Entering into the battlefield
Gerrit is entering for the first time into the field of Cloud based IDE integrating a Browser-based editing functionality into the code review lifecycle. For the very first time you are just a couple of clicks away from a review-edit-submit turnaround: see below the additional icon to access the functionality from the Gerrit change screen.
What is in-line edit and how can I use it?
As this is a brand-new functionality with a complete new UX, a new dedicated page has been published to guide through the new functionality.
You can experiment today the in-line edit by creating a new project on GitHub and sign-in to GerritHub.io. The new turnaround is quick and the flow is splendid ! This has been a masterpiece in collective code ownership and review of the Gerrit Team; this feature has been lead by David Ostrovsky after a series of early betas shared and discussed collectively.
What else is included in Gerrit 2.11?
A lot of new enhancements are coming, mainly related to the improvements of Gerrit REST-API to support this new feature.
The full list of changes can be accessed at https://gerrit.googlesource.com/gerrit/+/refs/heads/master/ReleaseNotes/ReleaseNotes-2.11.txt.
Where is Gerrit heading to?
We foresee a near future where Gerrit becomes the central hub of the code-review and integration workflow, together with a CI engine such as Jenkins.
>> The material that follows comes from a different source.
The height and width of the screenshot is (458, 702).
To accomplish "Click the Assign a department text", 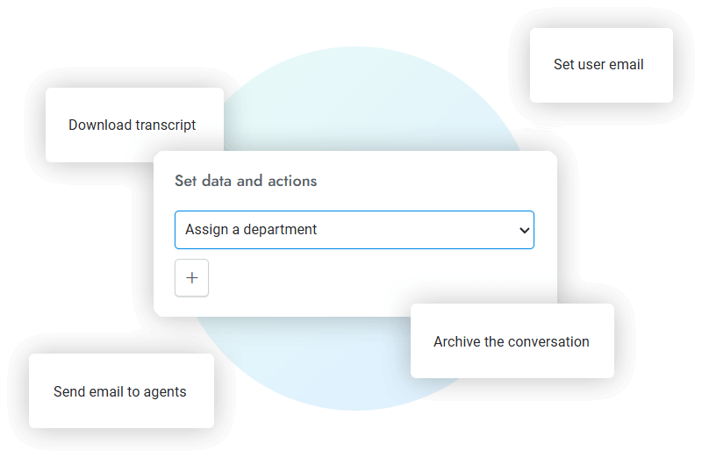I will [251, 230].
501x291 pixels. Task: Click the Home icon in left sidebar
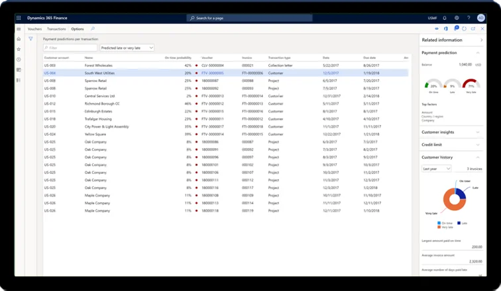coord(19,39)
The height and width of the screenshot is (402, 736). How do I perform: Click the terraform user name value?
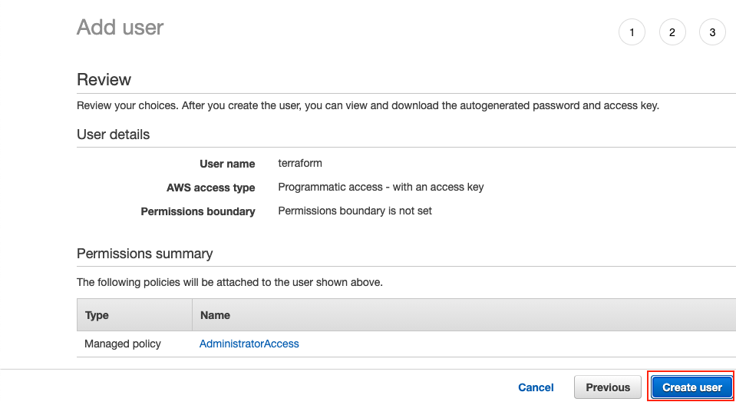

It has recently proposed a new build of Gerrit without a GUI and exposing its review capabilities in headless mode: the presentation logic will then be implemented by the various UX plugins integrated with other IDEs.
Should this scenario materialise as future of Gerrit, we will soon see other UX that will expose the power, flexibility and scalability of Code Review system in a brand-new HTML5 or native experience.
The IntelliJ and Eclipse plugins are already a reality of this, but more will come and I bet they will be more focused on the Cloud IDE use-case.